= WORK TO COMPLETE =
Return the line that contains "Viewport: 1200px width, 675px" plus every line after it to the end of the entries below, exactly as given, and stop there.

= PROVIDED DATA =
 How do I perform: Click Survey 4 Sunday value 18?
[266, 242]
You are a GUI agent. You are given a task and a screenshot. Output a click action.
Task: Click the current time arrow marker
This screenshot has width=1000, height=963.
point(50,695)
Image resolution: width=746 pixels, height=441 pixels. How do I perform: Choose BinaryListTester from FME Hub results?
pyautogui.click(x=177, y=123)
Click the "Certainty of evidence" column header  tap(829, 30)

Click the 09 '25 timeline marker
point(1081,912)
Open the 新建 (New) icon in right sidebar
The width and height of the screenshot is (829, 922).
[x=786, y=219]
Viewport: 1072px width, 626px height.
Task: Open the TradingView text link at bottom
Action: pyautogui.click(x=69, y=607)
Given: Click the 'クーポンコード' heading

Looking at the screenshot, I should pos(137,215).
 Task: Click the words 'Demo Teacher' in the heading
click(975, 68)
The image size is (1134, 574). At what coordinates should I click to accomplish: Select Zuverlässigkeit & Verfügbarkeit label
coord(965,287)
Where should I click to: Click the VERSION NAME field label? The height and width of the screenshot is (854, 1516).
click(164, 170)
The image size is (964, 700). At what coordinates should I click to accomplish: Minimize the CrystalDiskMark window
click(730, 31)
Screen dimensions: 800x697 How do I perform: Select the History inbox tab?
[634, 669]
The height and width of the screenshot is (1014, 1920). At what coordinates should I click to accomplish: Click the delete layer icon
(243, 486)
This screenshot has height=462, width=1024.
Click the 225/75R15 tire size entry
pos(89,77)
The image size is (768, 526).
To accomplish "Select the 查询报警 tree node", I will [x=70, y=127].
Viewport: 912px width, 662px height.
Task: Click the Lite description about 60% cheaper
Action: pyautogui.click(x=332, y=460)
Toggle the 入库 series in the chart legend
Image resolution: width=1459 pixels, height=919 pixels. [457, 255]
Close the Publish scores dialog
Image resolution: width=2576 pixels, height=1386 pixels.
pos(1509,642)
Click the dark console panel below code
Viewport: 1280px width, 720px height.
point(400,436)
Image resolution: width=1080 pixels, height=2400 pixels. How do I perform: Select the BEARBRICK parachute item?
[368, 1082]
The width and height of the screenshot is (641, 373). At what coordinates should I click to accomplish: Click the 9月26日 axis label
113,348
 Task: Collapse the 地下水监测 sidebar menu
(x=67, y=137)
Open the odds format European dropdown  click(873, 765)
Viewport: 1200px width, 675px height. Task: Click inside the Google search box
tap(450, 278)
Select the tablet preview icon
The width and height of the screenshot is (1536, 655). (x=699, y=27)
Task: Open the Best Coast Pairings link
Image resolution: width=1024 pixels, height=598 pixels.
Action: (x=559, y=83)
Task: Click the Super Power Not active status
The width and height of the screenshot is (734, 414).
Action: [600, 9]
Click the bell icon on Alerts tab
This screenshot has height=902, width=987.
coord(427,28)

= EXPECTED OUTPUT =
Viewport: 1200px width, 675px height. Task: Click inside the Google search box
tap(450, 278)
Select the tablet preview icon
The width and height of the screenshot is (1536, 655). (x=699, y=27)
Task: Open the Best Coast Pairings link
Image resolution: width=1024 pixels, height=598 pixels.
Action: (x=559, y=83)
Task: Click the Super Power Not active status
The width and height of the screenshot is (734, 414).
Action: [600, 9]
Click the bell icon on Alerts tab
This screenshot has height=902, width=987.
coord(427,28)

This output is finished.